OBJECTIVE:
Reproduce every line of the listing below word for word, leaving out the pictures.

--

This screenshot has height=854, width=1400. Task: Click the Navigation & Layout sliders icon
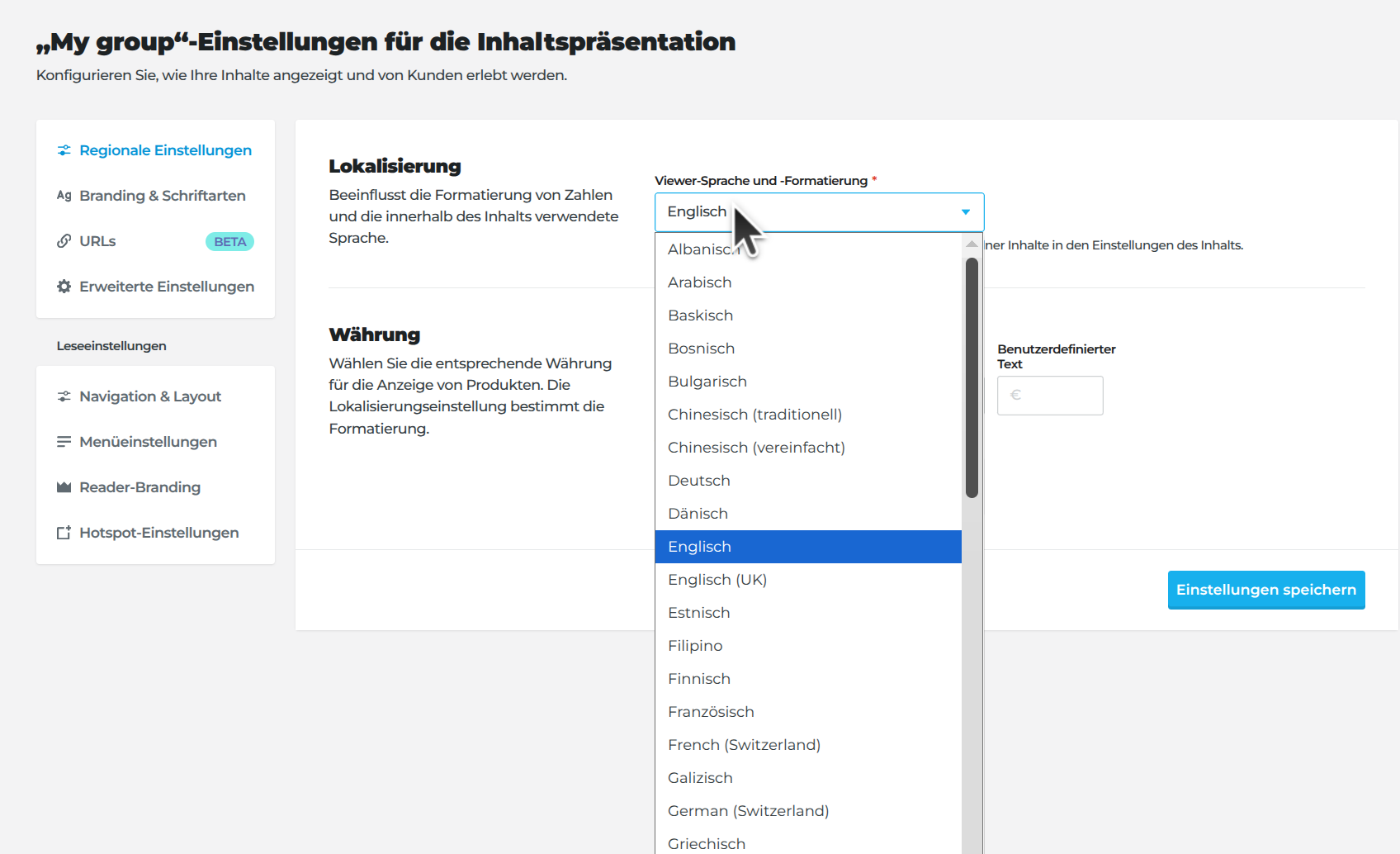[x=64, y=396]
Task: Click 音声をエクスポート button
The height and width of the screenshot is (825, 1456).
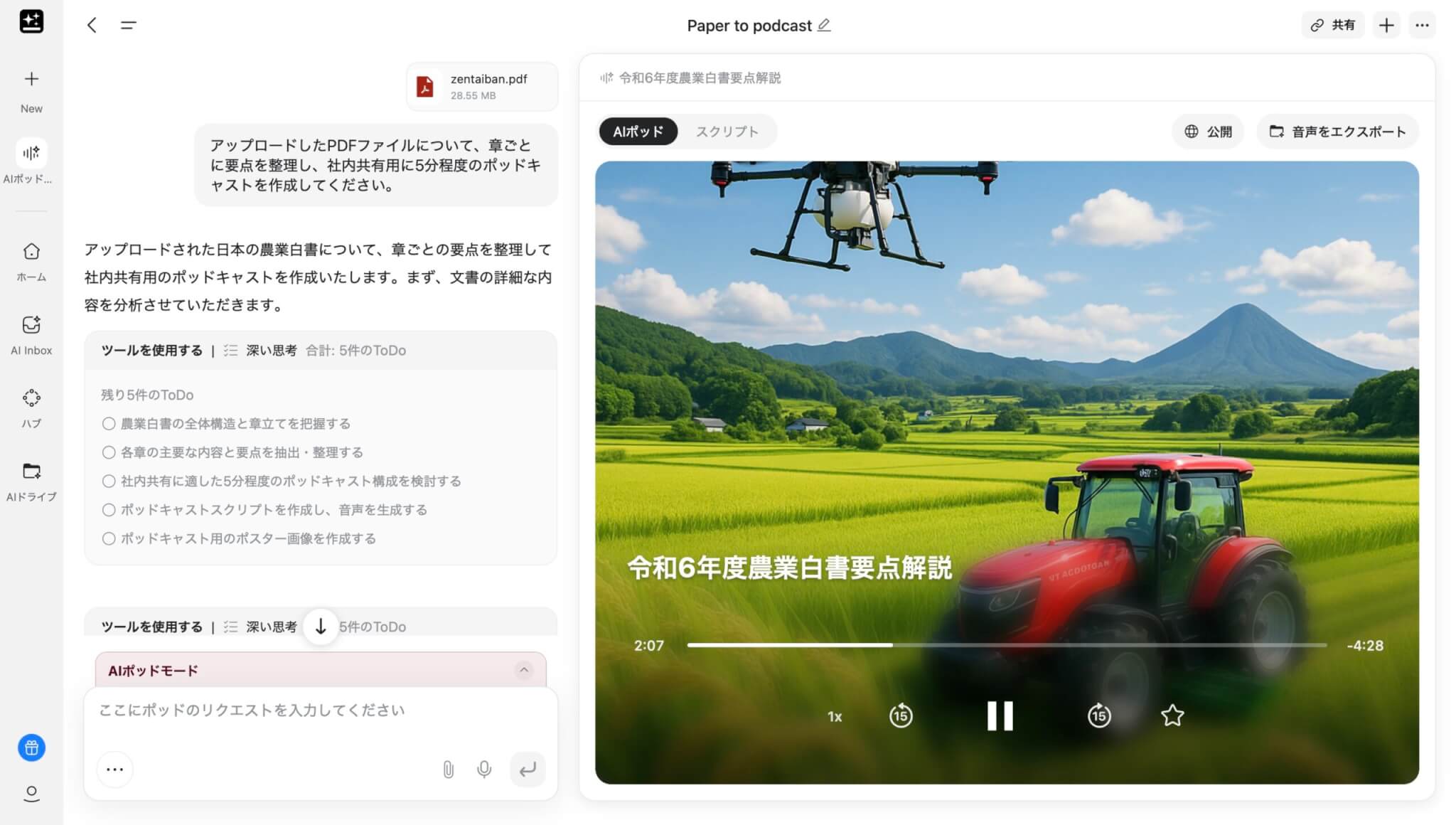Action: (x=1338, y=132)
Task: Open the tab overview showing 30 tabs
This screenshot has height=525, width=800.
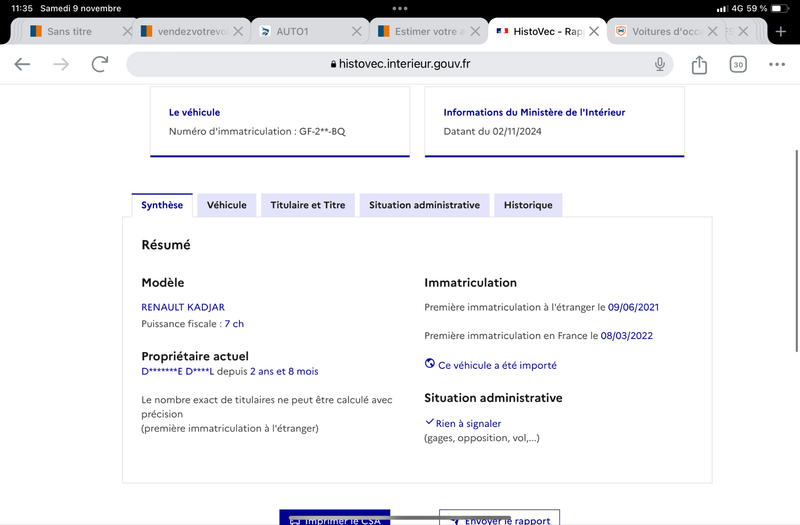Action: coord(738,64)
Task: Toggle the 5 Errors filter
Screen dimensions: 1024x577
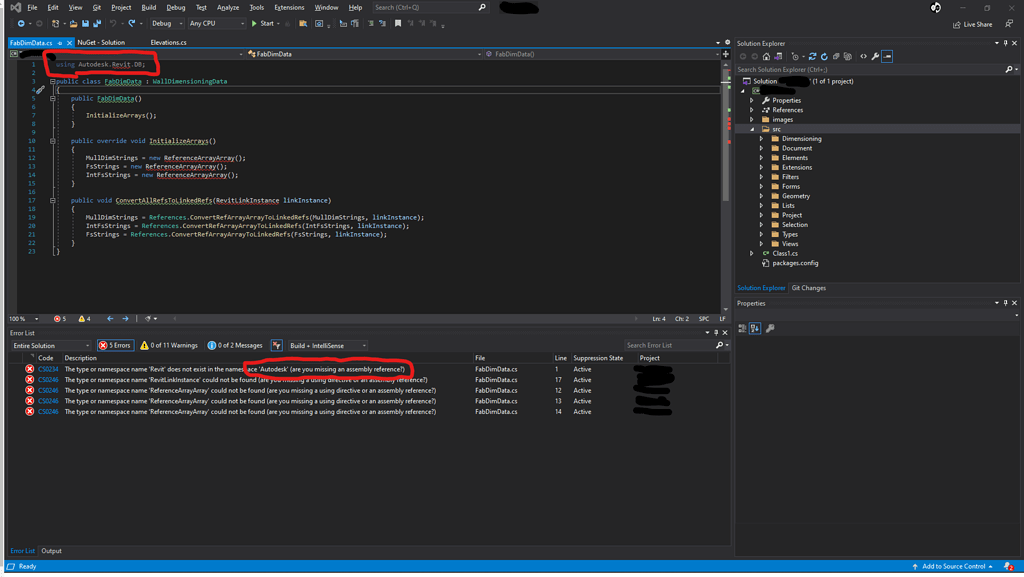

--

WORKED SOLUTION:
This screenshot has height=854, width=1400. Task: Click the Navigation & Layout sliders icon
[x=64, y=396]
Task: Click 音声をエクスポート button
The height and width of the screenshot is (825, 1456).
Action: (x=1338, y=132)
Task: Open the tab overview showing 30 tabs
This screenshot has height=525, width=800.
Action: coord(738,64)
Task: Toggle the 5 Errors filter
Screen dimensions: 1024x577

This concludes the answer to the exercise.